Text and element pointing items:
--

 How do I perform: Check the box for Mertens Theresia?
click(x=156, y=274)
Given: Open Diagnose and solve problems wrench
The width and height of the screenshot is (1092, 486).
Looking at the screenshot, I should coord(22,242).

--

Exercise objective: Please recast the lines of the items above as a JSON list of strings, one string per line, leaving out blank lines.

Output for this task:
[
  " How do I perform: Check the box for Mertens Theresia?",
  "click(x=156, y=274)",
  "Given: Open Diagnose and solve problems wrench",
  "The width and height of the screenshot is (1092, 486).",
  "Looking at the screenshot, I should coord(22,242)."
]